**Extrait de texte:**

Malgré ce taux de croissance soi-disant “élevé”, le niveau de la dépense totale de santé en Belgique reste en deçà de celui de nos pays voisins. Une récente étude européenne a aussi montré que les allocations sociales ne sont pas si généreuses que cela en Belgique. On serait même plutôt en dessous de la moyenne européenne. On ne peut vraiment pas parler de dérapage des dépenses de la sécu.

 

Le problème se trouve du côté des recettes

Les cotisations sociales sont la principale source de financement de la sécurité sociale. Elles représentent 75% des recettes en 2004. Le rendement de ces cotisations dépend directement de la conjoncture économique : plus d’emplois, des salaires plus élevés et les recettes sont bonnes. Inversement, le chômage entraîne des coûts et moins de recettes. Ces dernières années, on a réduit les cotisations sociales et donc les charges des entreprises en vue d’encourager la création d’emplois. Malheureusement, les effets sur l’emploi se font toujours attendre. Par contre, l’effet des réductions de cotisations sociales sur les recettes de la sécu est, lui, bien réel.

**Lignes fournies:**
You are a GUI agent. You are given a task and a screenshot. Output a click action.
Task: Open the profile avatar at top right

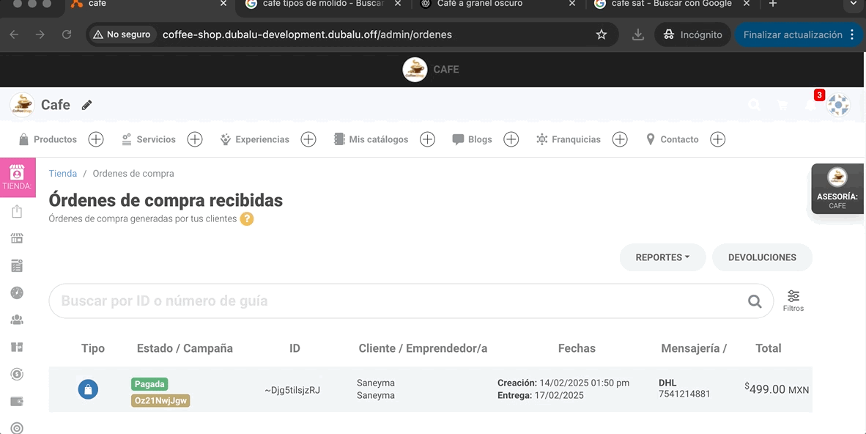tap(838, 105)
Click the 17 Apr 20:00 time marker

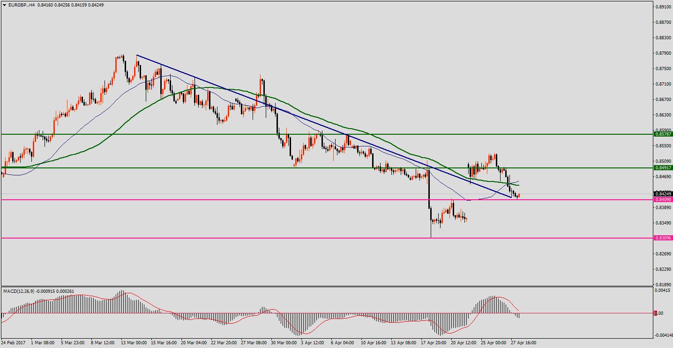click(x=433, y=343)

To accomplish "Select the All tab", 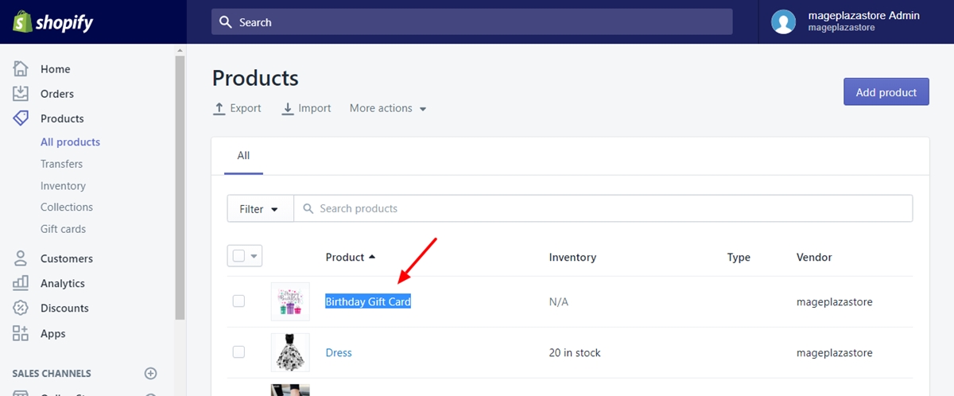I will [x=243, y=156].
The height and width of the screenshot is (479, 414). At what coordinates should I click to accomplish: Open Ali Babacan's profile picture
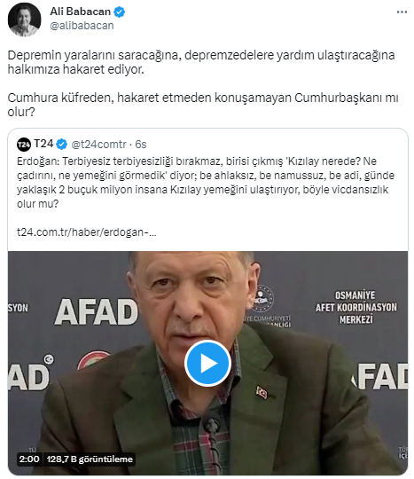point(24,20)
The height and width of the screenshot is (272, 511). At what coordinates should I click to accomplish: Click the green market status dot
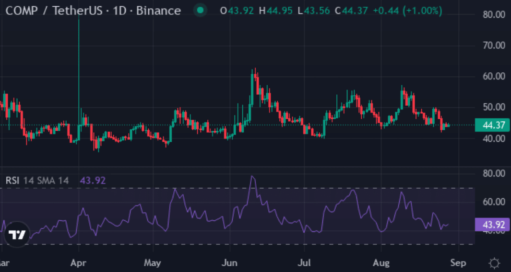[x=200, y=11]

**À faire:**
[1] D'après l'extrait sur le financement de la sécurité sociale belge, quelle part des recettes les cotisations sociales représentent-elles en 2004 ?
[2] Prolongez l'extrait sur le financement de la sécurité sociale belge après sa dernière phrase.

**Résultats de l'exercice:**
[1] Elles représentent 75 % des recettes.

[2]
L’État s’est engagé à compenser ces recettes perdues par un financement alternatif (versement d’une partie des recettes de la TVA). Mais lorsque le budget de l’État devient plus serré, parce que la réforme fiscale réduit les recettes fiscales, le financement complémentaire, qui devrait compenser les réductions des cotisations sociales et une moins bonne conjoncture, devient plus problématique. Or, il est impensable de faire fluctuer les allocations sociales ou les remboursements de soins en fonction de la conjoncture des recettes.

C’est pourquoi le financement de la sécurité sociale doit être assuré de manière structurelle, prévisionnelle et solidaire, d’autant plus que l’impact du vieillissement se fera de plus en plus sentir. Pour assurer la stabilité des recettes, il n’y a pas trente six solutions.

Soit on élargit l’assiette de perception des cotisations sociales en ajoutant aux revenus du travail les revenus mobiliers et immobiliers, les bénéfices de société. Cela s’appelle une contribution sociale généralisée. Ce financement est plus équitable et plus stable car la cotisation serait prélevée sur toutes les sources de richesse.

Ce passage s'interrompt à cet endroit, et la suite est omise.